▶ _PASSAGE SHOWN_
A Mobile judge rejected the wrongful death and negligence cases in April 2022, claiming that the Mobile Infirmary and the Center for Reproductive Medicine were not responsible for the deaths of the three couples’ frozen embryos.

“Saying that there’s essentially an immunity for those who destroyed the embryos and that there was no remedy for my client for the wrongful destruction of those embryos,” attorney Brian Duncan said.

Two of the three families who brought forward a case are being represented by Duncan. Reopening this case, he claimed, raises issues about the definition of wrongful death in Alabama as well as the beginning of life.

“How far do we really mean that we are going to protect life?” Duncan asked. “Do we mean that when we say life starts at conception that we’re going to protect all lives wherever they are located whatever size they are and whoever they are?”

Justices listened to oral arguments on Tuesday.

▶ _EXCERPTED RECORDS_

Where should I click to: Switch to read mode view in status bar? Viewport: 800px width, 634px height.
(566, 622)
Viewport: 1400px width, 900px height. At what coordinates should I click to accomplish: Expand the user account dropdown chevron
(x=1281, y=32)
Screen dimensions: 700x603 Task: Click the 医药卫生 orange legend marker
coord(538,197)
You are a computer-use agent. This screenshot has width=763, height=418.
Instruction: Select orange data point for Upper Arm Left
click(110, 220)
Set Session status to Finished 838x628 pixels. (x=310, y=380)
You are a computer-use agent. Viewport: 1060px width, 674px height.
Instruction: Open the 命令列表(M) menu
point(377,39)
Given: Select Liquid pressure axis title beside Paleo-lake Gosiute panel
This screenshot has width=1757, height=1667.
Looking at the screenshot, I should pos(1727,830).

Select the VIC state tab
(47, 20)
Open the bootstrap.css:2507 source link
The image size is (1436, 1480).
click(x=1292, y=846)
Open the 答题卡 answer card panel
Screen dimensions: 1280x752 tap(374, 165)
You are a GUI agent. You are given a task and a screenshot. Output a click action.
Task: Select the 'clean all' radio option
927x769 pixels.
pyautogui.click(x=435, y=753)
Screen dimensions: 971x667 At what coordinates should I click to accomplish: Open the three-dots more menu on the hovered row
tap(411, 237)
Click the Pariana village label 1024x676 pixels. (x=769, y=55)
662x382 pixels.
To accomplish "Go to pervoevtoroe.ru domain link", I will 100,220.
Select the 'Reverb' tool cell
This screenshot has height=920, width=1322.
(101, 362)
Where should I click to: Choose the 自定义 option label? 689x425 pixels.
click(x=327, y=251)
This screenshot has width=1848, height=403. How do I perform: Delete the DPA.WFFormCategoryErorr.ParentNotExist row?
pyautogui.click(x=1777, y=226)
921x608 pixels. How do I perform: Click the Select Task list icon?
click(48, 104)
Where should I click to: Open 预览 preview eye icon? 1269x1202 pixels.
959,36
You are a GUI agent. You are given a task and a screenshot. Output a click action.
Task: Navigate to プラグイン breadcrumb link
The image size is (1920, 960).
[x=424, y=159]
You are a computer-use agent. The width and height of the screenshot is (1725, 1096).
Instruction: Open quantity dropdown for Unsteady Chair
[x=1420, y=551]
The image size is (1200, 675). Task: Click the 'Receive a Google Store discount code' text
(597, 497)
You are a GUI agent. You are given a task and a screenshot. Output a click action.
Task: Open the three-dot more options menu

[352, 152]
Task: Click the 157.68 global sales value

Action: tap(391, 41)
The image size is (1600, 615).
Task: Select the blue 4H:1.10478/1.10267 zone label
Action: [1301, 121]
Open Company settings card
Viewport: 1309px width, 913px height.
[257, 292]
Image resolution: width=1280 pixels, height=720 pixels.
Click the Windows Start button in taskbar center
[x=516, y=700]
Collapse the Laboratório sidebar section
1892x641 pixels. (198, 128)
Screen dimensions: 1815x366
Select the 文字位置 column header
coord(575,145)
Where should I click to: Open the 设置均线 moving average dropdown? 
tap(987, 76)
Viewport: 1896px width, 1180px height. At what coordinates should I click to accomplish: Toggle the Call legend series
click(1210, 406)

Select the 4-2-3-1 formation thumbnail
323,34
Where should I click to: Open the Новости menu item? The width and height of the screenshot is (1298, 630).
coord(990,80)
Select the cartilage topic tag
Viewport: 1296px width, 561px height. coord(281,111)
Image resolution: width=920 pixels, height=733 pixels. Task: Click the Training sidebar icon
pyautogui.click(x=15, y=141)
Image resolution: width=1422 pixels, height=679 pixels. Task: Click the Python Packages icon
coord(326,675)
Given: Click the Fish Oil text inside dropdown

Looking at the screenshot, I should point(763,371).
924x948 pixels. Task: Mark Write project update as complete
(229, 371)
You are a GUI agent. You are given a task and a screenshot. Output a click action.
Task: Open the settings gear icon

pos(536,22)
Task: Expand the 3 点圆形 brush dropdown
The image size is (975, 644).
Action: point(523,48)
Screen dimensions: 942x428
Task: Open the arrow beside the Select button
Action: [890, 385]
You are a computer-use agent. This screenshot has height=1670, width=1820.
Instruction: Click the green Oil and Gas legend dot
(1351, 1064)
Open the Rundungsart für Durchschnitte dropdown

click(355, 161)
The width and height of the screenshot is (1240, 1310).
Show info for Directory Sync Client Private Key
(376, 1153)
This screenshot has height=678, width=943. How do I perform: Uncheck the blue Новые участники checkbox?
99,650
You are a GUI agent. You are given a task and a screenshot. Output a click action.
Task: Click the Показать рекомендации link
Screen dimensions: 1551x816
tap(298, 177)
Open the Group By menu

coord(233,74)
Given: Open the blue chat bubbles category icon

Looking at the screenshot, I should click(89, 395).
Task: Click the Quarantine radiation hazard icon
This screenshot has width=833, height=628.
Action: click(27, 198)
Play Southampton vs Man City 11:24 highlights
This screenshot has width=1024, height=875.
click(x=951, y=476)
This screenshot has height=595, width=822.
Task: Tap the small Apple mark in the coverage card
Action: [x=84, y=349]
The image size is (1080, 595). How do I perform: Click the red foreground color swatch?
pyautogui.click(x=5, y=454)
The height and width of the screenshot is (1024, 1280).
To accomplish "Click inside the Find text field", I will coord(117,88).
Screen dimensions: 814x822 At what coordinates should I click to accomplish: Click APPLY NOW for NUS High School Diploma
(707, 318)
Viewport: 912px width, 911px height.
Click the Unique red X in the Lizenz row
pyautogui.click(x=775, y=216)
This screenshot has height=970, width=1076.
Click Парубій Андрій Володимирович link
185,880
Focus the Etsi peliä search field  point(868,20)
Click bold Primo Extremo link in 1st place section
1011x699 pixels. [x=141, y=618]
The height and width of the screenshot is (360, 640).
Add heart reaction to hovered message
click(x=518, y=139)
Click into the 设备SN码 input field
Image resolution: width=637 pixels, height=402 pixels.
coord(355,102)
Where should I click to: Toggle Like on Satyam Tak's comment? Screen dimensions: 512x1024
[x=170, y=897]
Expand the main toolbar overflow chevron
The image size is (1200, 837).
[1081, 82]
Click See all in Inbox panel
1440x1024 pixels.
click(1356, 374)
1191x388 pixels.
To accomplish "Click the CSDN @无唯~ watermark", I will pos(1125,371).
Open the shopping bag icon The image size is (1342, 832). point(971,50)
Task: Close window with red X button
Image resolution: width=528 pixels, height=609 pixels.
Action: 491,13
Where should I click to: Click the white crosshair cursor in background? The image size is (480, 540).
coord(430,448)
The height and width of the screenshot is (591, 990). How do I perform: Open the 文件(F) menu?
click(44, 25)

▶ _PROBLEM SET_
(1) According to the passage about the frozen embryo lawsuit, when did a Mobile judge reject the wrongful death and negligence cases?
(2) Print the stretch of the frozen embryo passage from "Two of the three" through "beginning of life." without changing a word.

▶ _ANSWERS PROVIDED_
(1) In April 2022.

(2)
Two of the three families who brought forward a case are being represented by Duncan. Reopening this case, he claimed, raises issues about the definition of wrongful death in Alabama as well as the beginning of life.